20 août 2009 - 1 réactions
«J'ai tout de suite pensé au kidnapping. C'est une pratique très courante dans la région». C'était le 5novembre 2008, à l'aéroport de Dhusa Marreb, une ville de Somalie située à environ 350km au nord de la capitale, Mogadiscio. Membre de l'organisation humanitaire Action contre la faim (ACF), Christelle Rolland vient de passer une semaine dans ce pays livré au chaos depuis le début de la guerre civile, en 1991. Avec trois autres membres de l'ONG (une Française, une Belge et un Bulgare), elle s'apprête à prendre l'avion pour regagner Nairobi, la capitale du Kenya. «Nous avons entendu des tirs. Des hommes en armes se sont postés devant nous et on a fait ce qu'ils demandaient», explique-t-elle en avouant avoir peu de souvenirs de cet épisode. Poussés dans une voiture, ils sont aussitôt acheminés vers le lieu de détention.
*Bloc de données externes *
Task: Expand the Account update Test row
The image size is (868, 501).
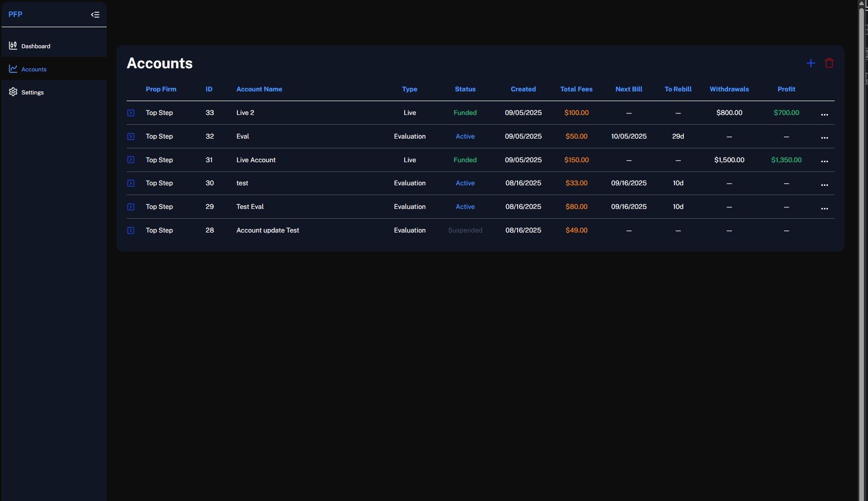Action: click(x=131, y=230)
En neuf mois de captivité, ils n'en sortiront pas une seule fois! «Je n'ai revu le soleil que le matin de ma libération», assure-t-elle.
Toujours garder espoir
C'est à demi-mot et avec beaucoup de réserve que ChristelleRolland évoque ses conditions de détention. «Je ne souhaite pas donner de détails car il y a encore des collègues retenus là -bas et cela pourrait leur nuire». Tout en affirmant «ne pas avoir subi de mauvais traitements», elle reconnaît toutefois avoir «à certains moments, craint pour sa vie». Mais sa force aura été de garder toujours espoir. «Comme mes camarades d'infortune, j'ai bien évidemment traversé des moments de doute, se souvient Christelle. Mais nous avions la chance d'être plusieurs pour nous remonter le moral mutuellement».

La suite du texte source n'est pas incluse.